Hepatic function assessed (in rats) during chemotherapy with some anti-cancer drugs.

Abstract
Using rats, we studied how best to assess hepatic damage after administering therapeutic doses of each of five anti-cancer drugs or of the hepatotoxin, carbon tetrachloride. As indexes, we compared measurement of the concentration of administered antipyrine in plasma with measurement in serum of alpha-fetoprotein or of the activities of five enzymes that reportedly best reflect hepatic damage. The biological half-life of antipyrine in the plasma was increased more than threefold on pretreating the rats with any of the five cytotoxic drugs or with carbon tetrachloride. In contrast, the concentrations of alpha-fetoprotein, alkaline phosphatase, gamma-glutamyltransferase, or glutamate dehydrogenase were not consistently increased.

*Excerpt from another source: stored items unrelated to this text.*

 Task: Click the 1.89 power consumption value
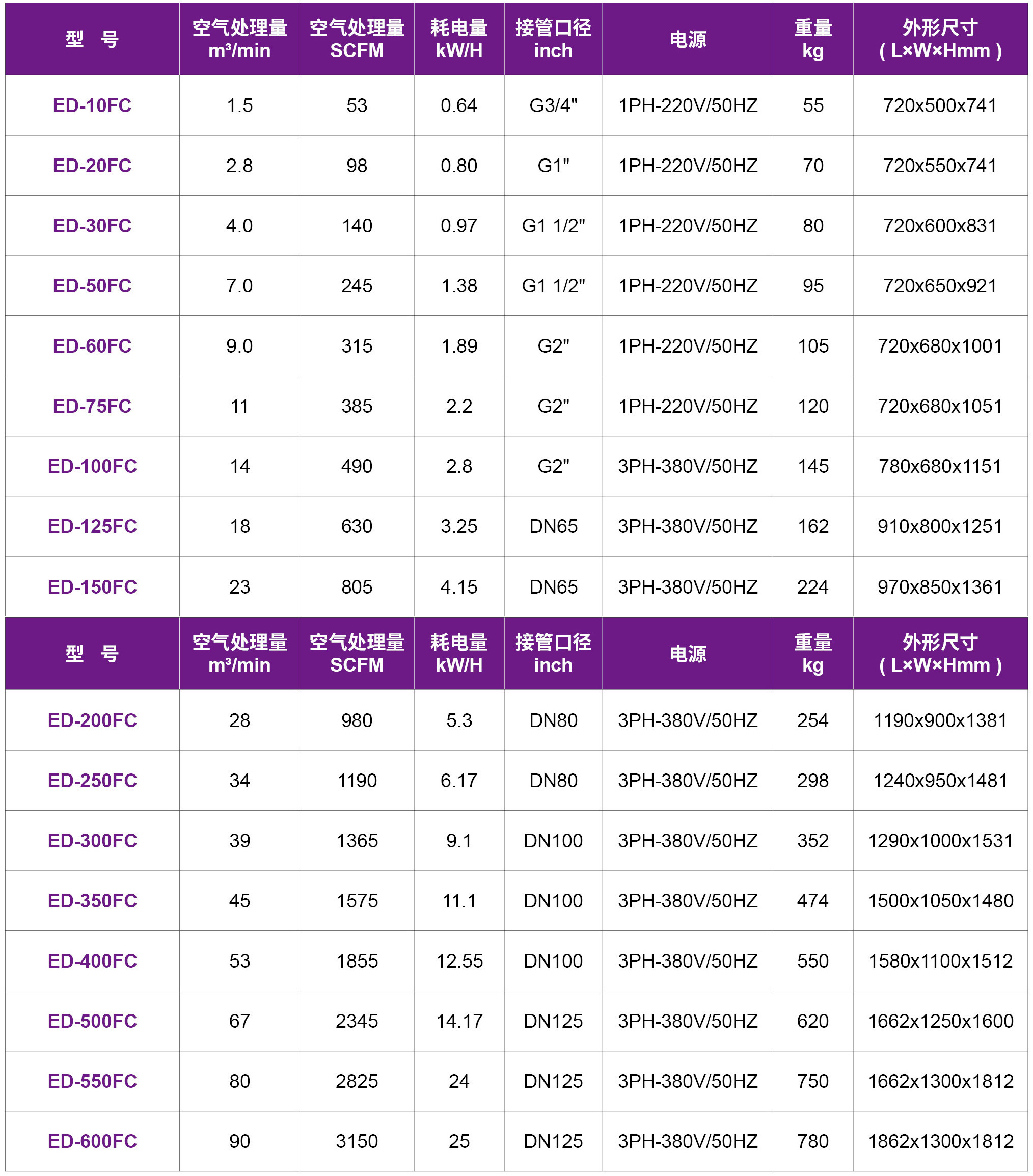pyautogui.click(x=458, y=346)
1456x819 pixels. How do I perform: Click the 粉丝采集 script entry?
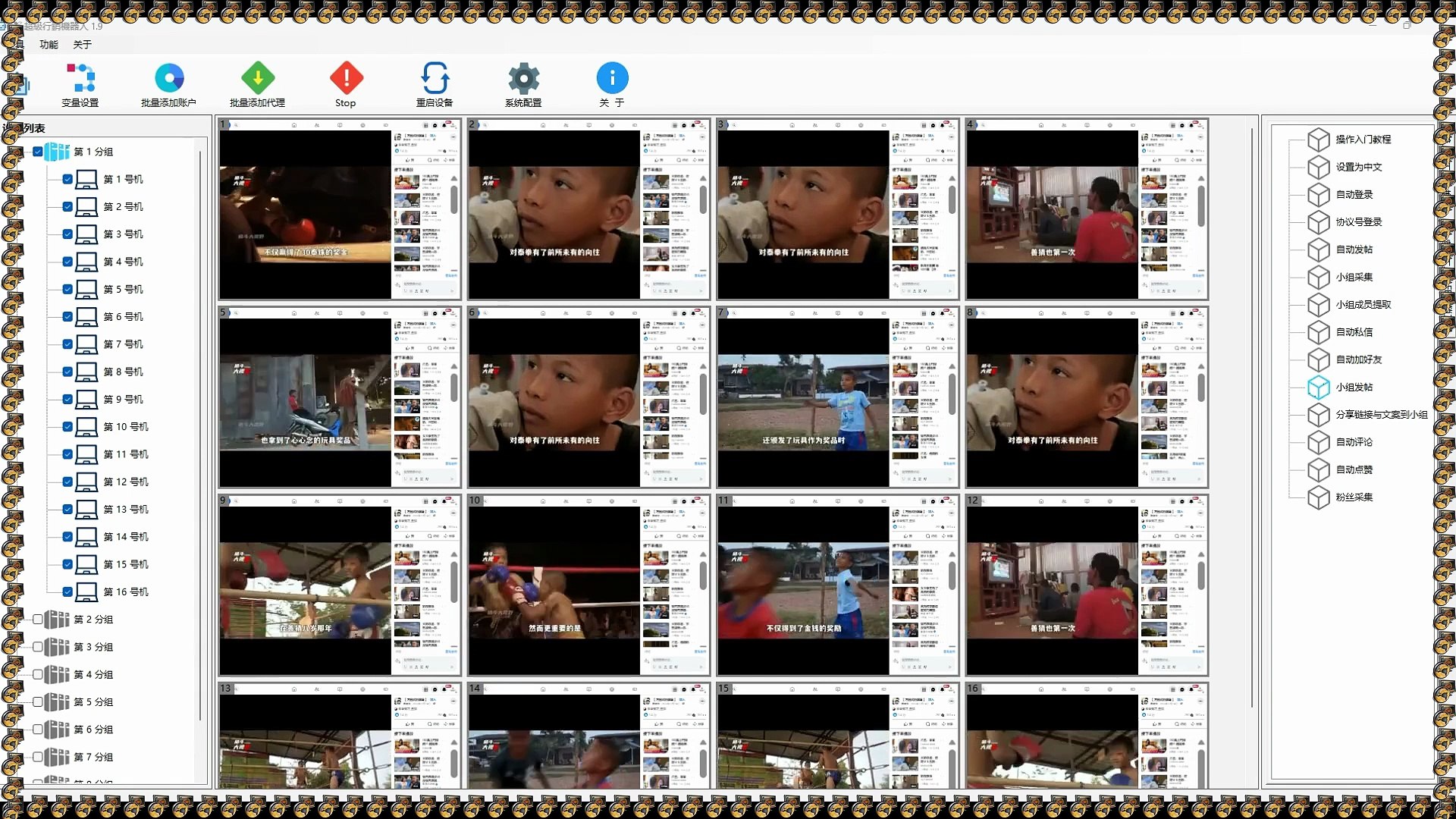click(1354, 497)
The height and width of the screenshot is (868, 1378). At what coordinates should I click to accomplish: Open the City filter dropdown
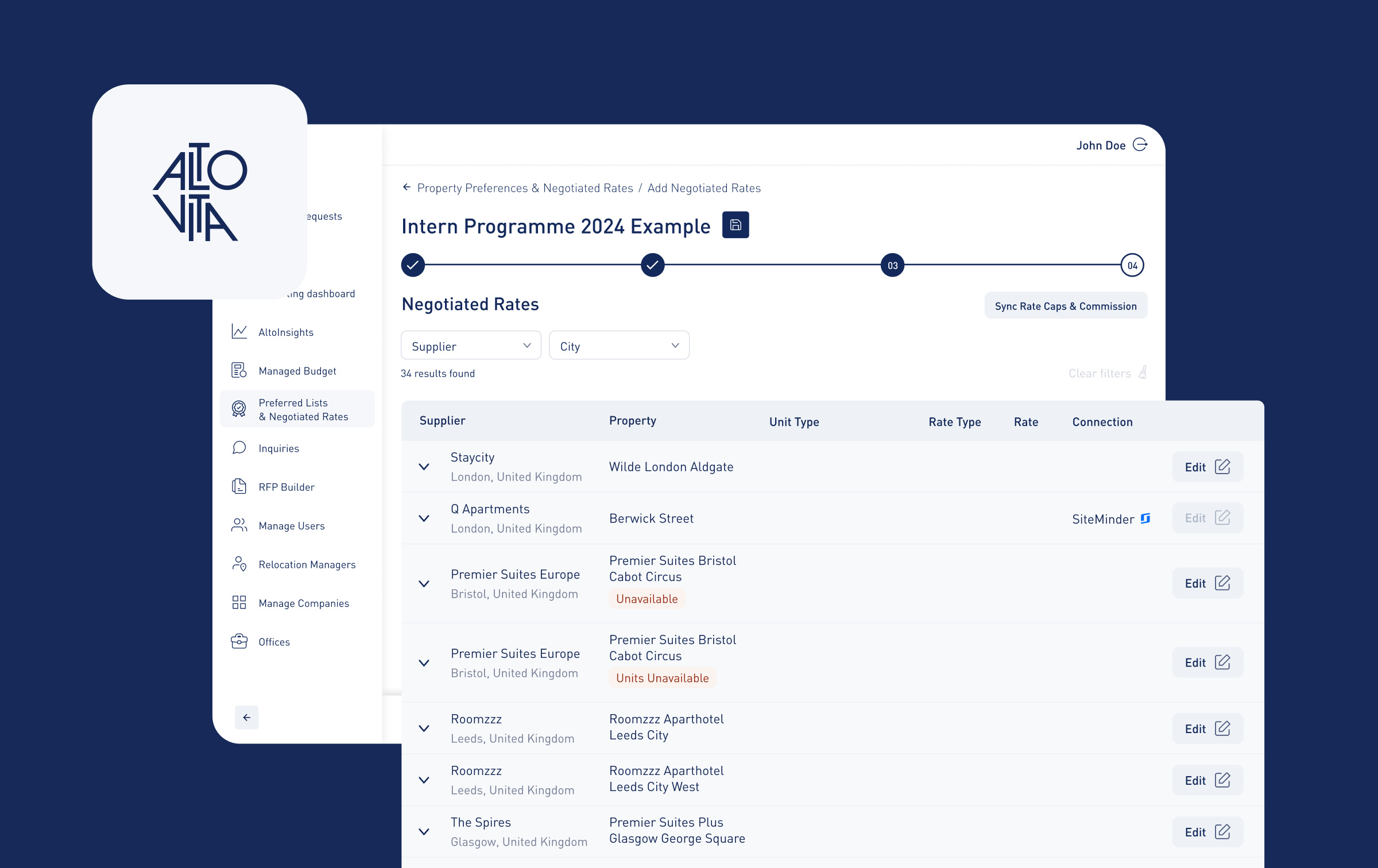(618, 346)
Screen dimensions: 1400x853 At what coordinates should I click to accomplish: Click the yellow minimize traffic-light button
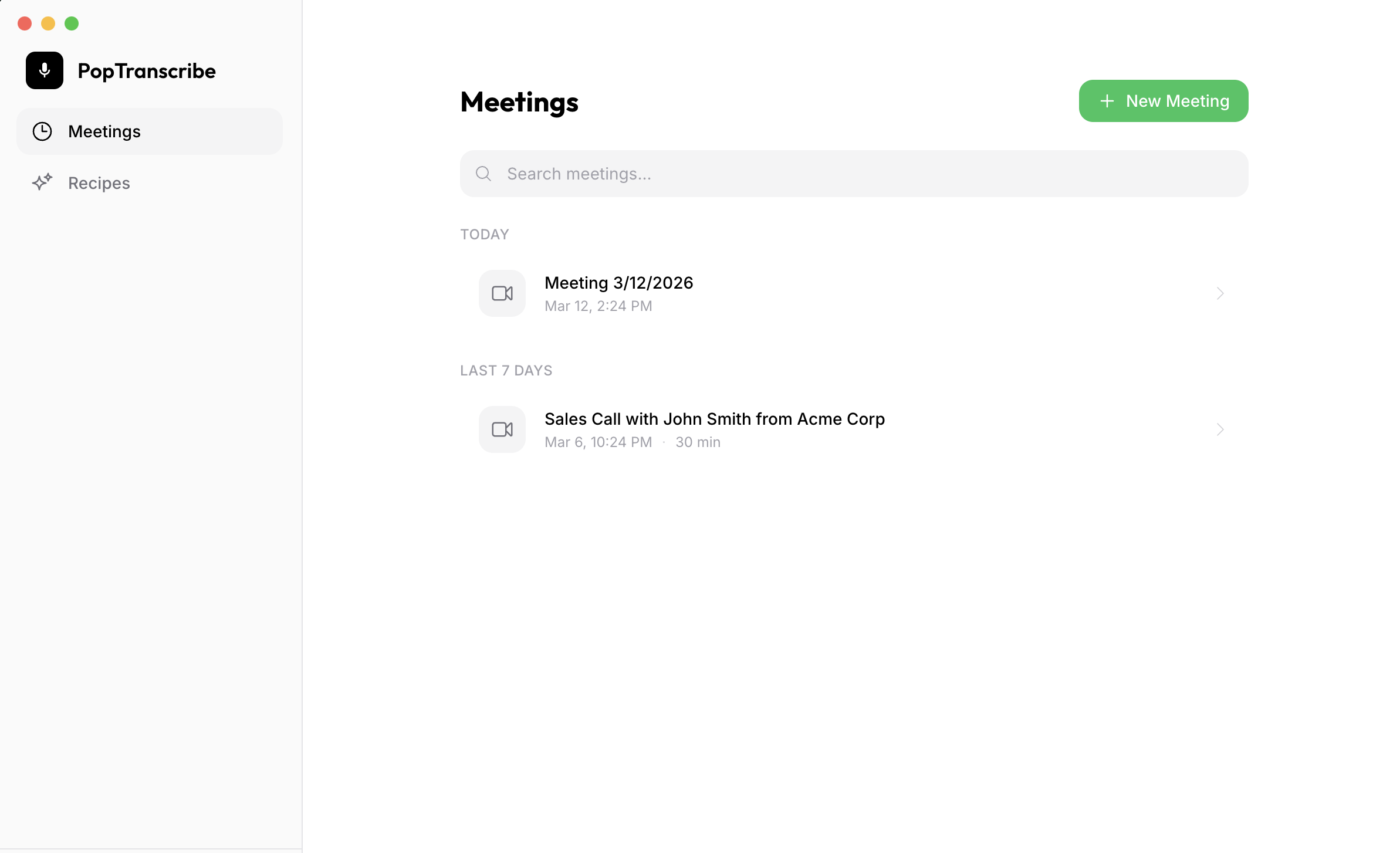tap(48, 23)
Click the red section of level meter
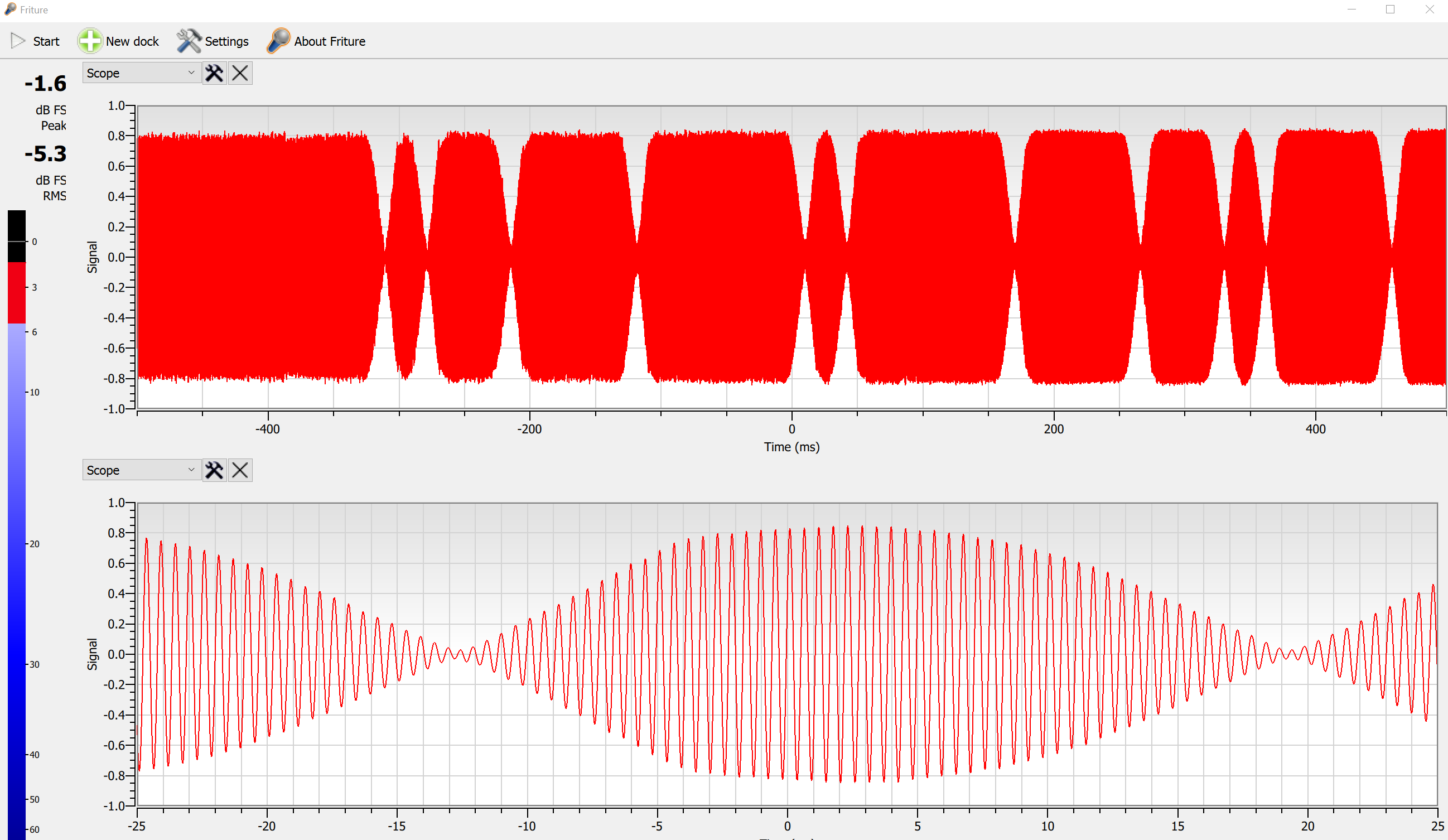Viewport: 1448px width, 840px height. click(17, 293)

Of the enzymes tested in serum, aspartate aminotransferase and ornithine carbamoyltransferase best indicated hepatic impairment resulting from the treatment with anti-cancer drugs. Our results imply that determination of the pharmacokinetics of marker drugs such as antipyrine better indicates hepatic dysfunction induced by cytotoxic agents than does measurement of the enzymes liberated into serum as a result of damage to liver mitochondria.